Recently there are many publications about de-novo molecular generator which mainly use Deep Learning. One problem of the approach is that generated molecules are not systematic so it’s difficult to synthesis them with parallel chemistry. So sometime chemists dislike the proposal from generated form the method I think.
Rule or Rxn or MMP based molecule generation is another approach to do that. It’s based on more chemist friend rules. They are not new but useful method and also related approaches are still reported in these days.
Some days ago I found new article in J. Cheminform. The title was ‘CReM: chemically reasonable mutation framework for structure generation’. URL is below.

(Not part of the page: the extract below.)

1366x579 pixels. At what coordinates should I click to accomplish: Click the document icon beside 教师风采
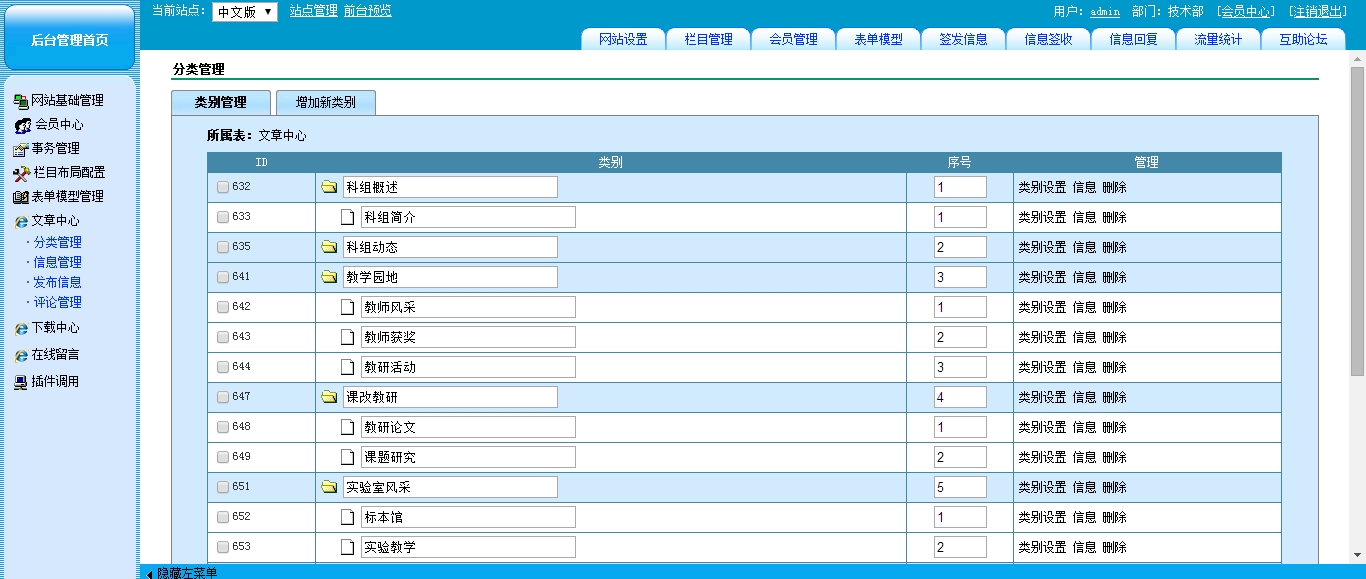(348, 307)
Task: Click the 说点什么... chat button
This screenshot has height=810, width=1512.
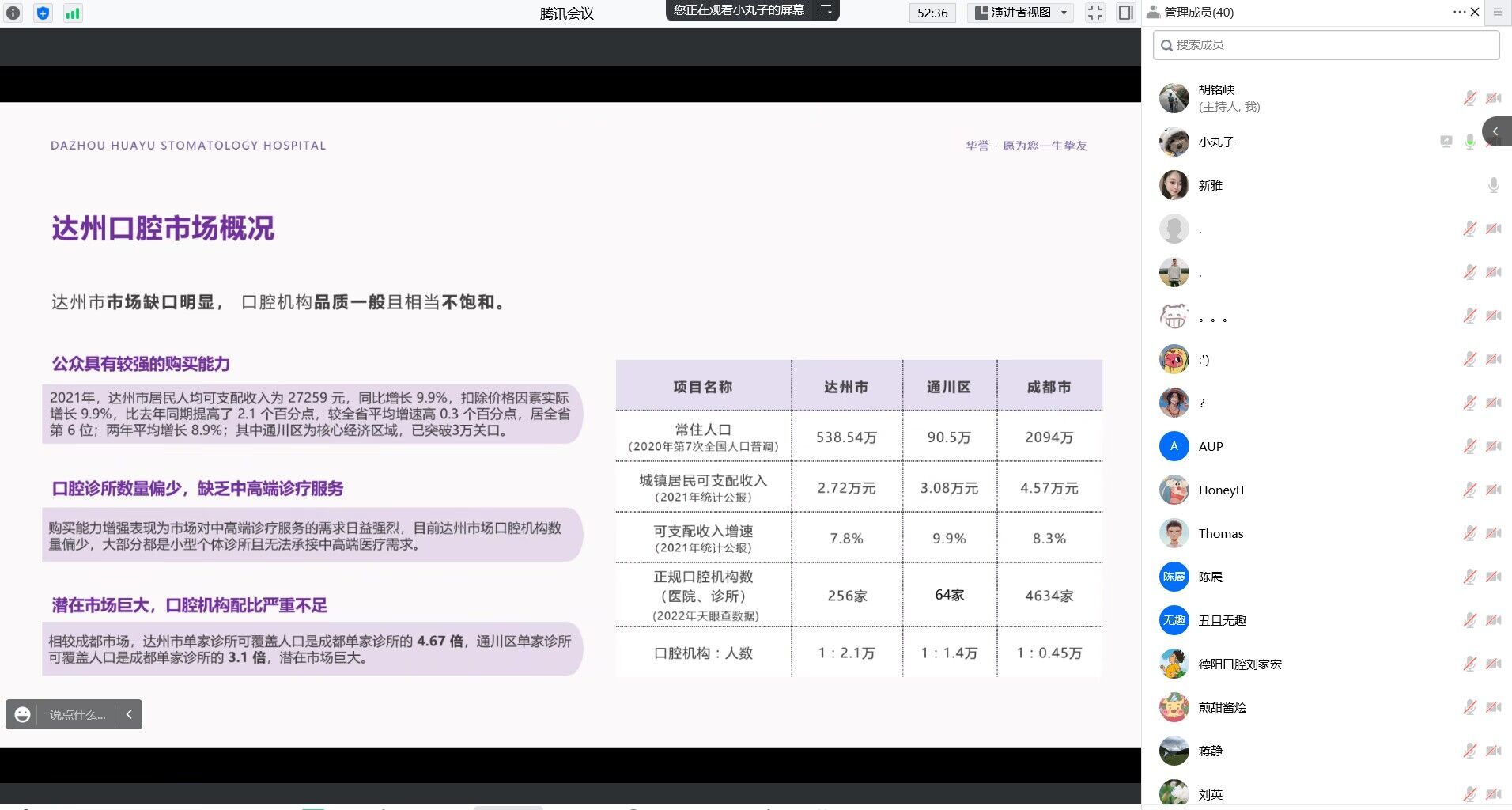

The author proposed new workflow for molecular framework mutation it seems like MMP approach, it degrade molecule to fragment with local context (radi1-5) for making interchangable fragment database, like MMP key-value structures are stored. And the data is used for ‘MUTATE’, ‘GROW’ and ‘LINK’ for new structure generation.
I felt that the article is very similar to following ACS article reported by Kawai et al.
They proposed similar approach for molecular generation with fragment database.
Compared these approach, I think main difference is that CreM can set context radius. The setting affects feature of generated molecules.
In the fig4, and fig5 of the J. Cheminform article, the author shows properties of generated molecules with different radius. For example novelty, diversity score is decreased when large radius(5) is used. It means that more context similar compounds are generated with the setting.
As you know, CreM author disclosed the implementation so let’s use it. It is easy to install crem has very few dependency, just rdkit and gaucamol(optional). At first I installed CReM with pip and get ready to use DB.
$ git clone https://github.com/DrrDom/crem.git
$ cd crem
$ pip install .
# get data set Thanks for providing the db!
$ wget http://www.qsar4u.com/files/cremdb/replacements02_sc2.5.db.gz
$ gzip -d replacements02_sc2.5.db.gz
And I uploaded an example code on my gist.
By using the dataset, it took few minutes for structure generation. After generating the molecule rdkit can render mols with Drawing function.
It seems that radius=1 generates more diverse compounds set. It is easy to use for molecular generation.
Ok now we can use deep learning based and rule based structure generator. Each methods has pros and cons. As author said that CReM can generate chemistry reasonable structure but can’t generate new rings which isn’t fragment db.
Which is good proposal for medchem new structure constructed from know fragments or new structure with novel fragments?
It’s depends on situation but novel fragments requires new chemistry or many wet experiments. AI driven drug discovery can’t replace all wet experiments to dry experiments. Which molecules do you make at first and next, experimental design is key for the many projects.
Have a nice weekend. ;)